Aşağıdaki yeni dünya düzeni konulu metne dayanarak şu soruları yanıtlayınız:
1. Hüccetü'l İslam Ebu'l Kasım Alizade hangi kurulun siyasi muavinidir?
2. Fukuyama'nın savunduğu ve bugün artık var olmadığı belirtilen düşüncenin adı nedir?
3. Metne göre hangi düzenlerin yıkıldığı şüphe götürmez bir gerçeklik olarak sunulmaktadır?

═════ Alıntı Metin

Ehlibeyt (a.s) Haber Ajansı ABNA- Cuma İmamları Politikası Kurulu‘nun Siyasi Muavini Hüccetü’l İslam Ebu'l Kasım Alizade’nin “Velayet eksenli düzenin aktörlüğünde yeni dünya düzeni” başlığıyla aldığı notların metni:
Şüphesiz, İslam Cumhuriyeti şu an bölgede ve uluslararası toplumda temel bir “değişken” olarak ortaya çıkmış bulunmakta ve artık bölge, dünyanın istilacı ve dayatmacı güçlerinin uzantısı değildir. İran’ın kültürlü ve onurlu Müslüman halkının düşmanları dahi bu gerçekliği iyice anlamışlardır.
Yine, dünyada yeni bir düzeninin kurulmakta olduğu ve önceki iki kutuplu veya tek kutuplu düzenlerin yıkıldığı şüphe götürmez bir gerçekliktir. Bu nedenle, İslam Cumhuriyeti ve onurlu İran halkı kurulmakta olan bu yeni düzende, ilk sözü söylemenin de ötesinde, zeka ve yaratıcılıkla eyleme ve harekete geçmektedir. Bugün artık Fukuyama’nın savunduğu “Tarihin Sonu” diye bir şey yoktur. Bugün artık Amerika denen müstekbir bir gücün muhtarlığını yaptığı dünyanın entegrasyonu ve küresel köy düşüncesi komik kaçmakta ve boş bir laftan ibarettir.
Bugün İslami uyanış namına oldukça coşkulu ve derin bir hareketin ve direniş adına yükselen bir gücün zuhuru hatta bununda ötesinde beşeri toplumda adalete ve maneviyata duyulan bir eğilim ve susuzluk söz konusudur.

══════════
═════ Sağlanan Bilgiler

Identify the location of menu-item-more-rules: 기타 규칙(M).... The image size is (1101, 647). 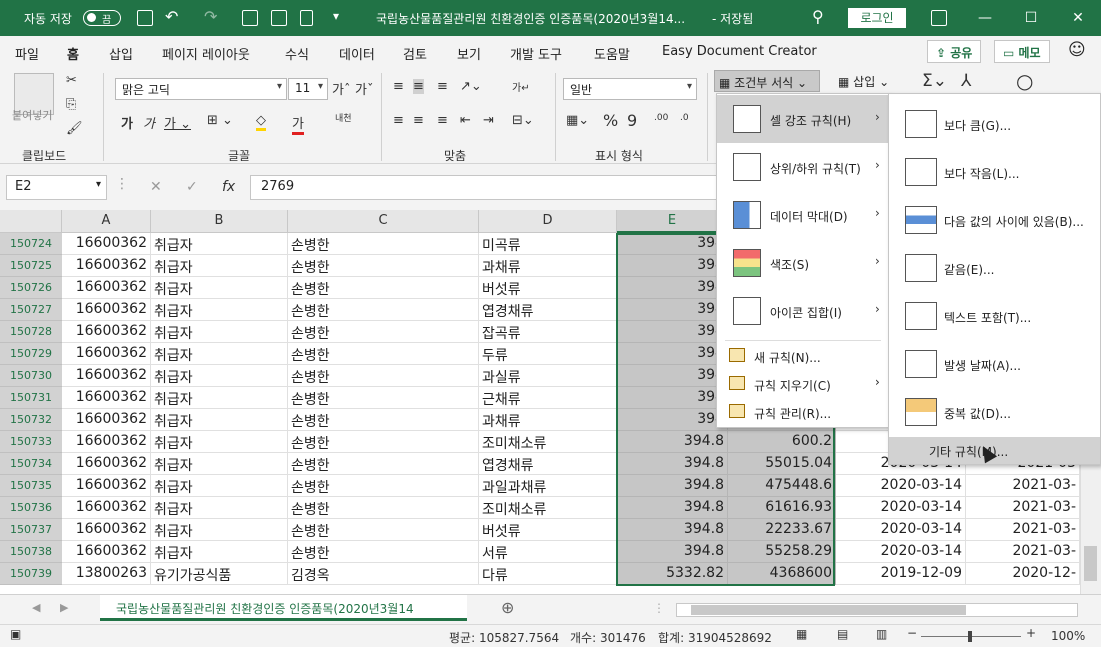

══════════

Sorunun Çözümü
1. Cuma İmamları Politikası Kurulu.
2. "Tarihin Sonu".
3. Önceki iki kutuplu veya tek kutuplu düzenler.